Também apreciamos muito «O Manel e o Miúfa, o medo medricas», narrativa a tender para o juvenil, que aliás foi escolhida este ano, com mais nove livros portugueses, para a selecção Eurotoolbox.

Numa época em que, por exemplo, vemos instituições de formação de educadores e professores do pré-escolar e do básico cortar dezenas e dezenas de horas destinadas à literatura e à cultura literária nos planos de estudos dos seus cursos (e até a banir o nome literatura das designações das unidades curriculares, para não «espantar a caça»), existe ainda um sentido para a presença da literatura na formação e na sociedade?

Sim, claro que sim! Enquanto não se perceber que a literatura, a narrativa, a poesia, a linguagem, a arte, não é algo acessório, nem sequer essencial, sendo simplesmente a essência, vamos continuando a empobrecer o mundo, a rasurá-lo, tornando-o cada vez mais plano, chão, unidimensional.

É que aquela máxima de Oscar Wilde, que nos diz que não é a arte que imita a vida, mas o inverso, que a vida imita a arte, tem muito mais do que uma pontinha de razão.

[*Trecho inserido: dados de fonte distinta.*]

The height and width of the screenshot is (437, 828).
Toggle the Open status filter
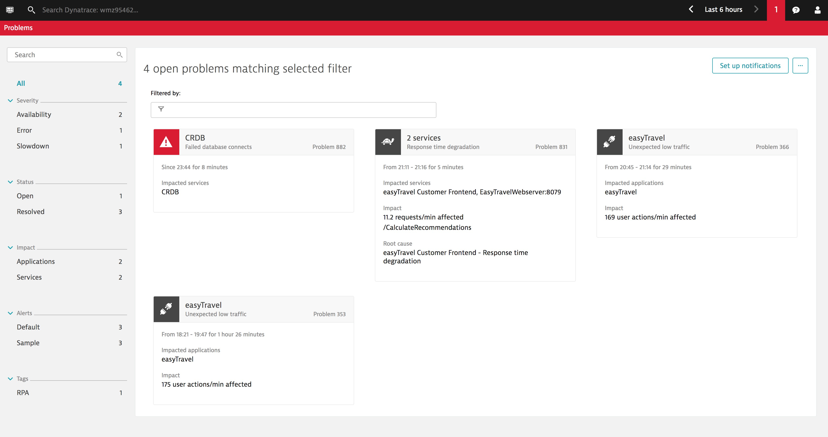click(x=25, y=196)
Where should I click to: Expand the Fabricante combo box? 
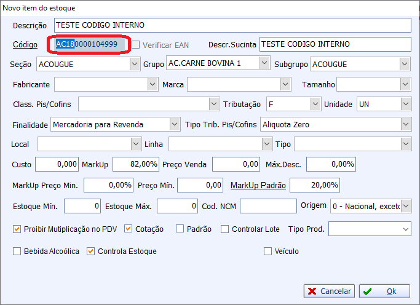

A literatura não é, como queria Platão, uma forma difusa de imitação de realidade; é, sim, uma construção do real… sem ela, teremos menos mundo no mundo à nossa volta.

Habitamos um mundo flagelado pela barbárie da austeridade imposta pelo poder económico na América e na Europa (e por aqueles que, por exemplo nos directórios políticos europeus, servem esse poder económico). Um mundo flagelado por guerras e pelo terrorismo, pela tragédia dos refugiados, pela barbárie obscurantista do Daesh… Faz sentido continuar a escrever poesia e outros textos literários?

Sim, claro que sim, de novo. Sempre e por isso mesmo! Em parte, a resposta a esta pergunta está incluída na resposta à questão anterior. Só acrescento uma coisa mais: mesmo que não verse especificamente sobre temas políticos, a literatura é sempre uma forma de resistência, que não se limita a aceitar simplesmente o mundo como ele é; é parte activa na sua reconstrução; é um modo de o recriar, mais do que o re(a)presentar.

Assim, posso parafrasear Borges (que dizia que todos os livros eram autobiográficos), quando afirmo com um convicto grau de certeza que toda a literatura é política; alguns textos poderão até iniciar-se «Aconteceu certo dia em Alepo», enquanto outros «Num certo lugar da Mancha, cujo nome amanhã o direi»… tudo o que sabemos do mundo muda-nos, tudo o que escrevemos, acrescenta mais mundo ao mundo.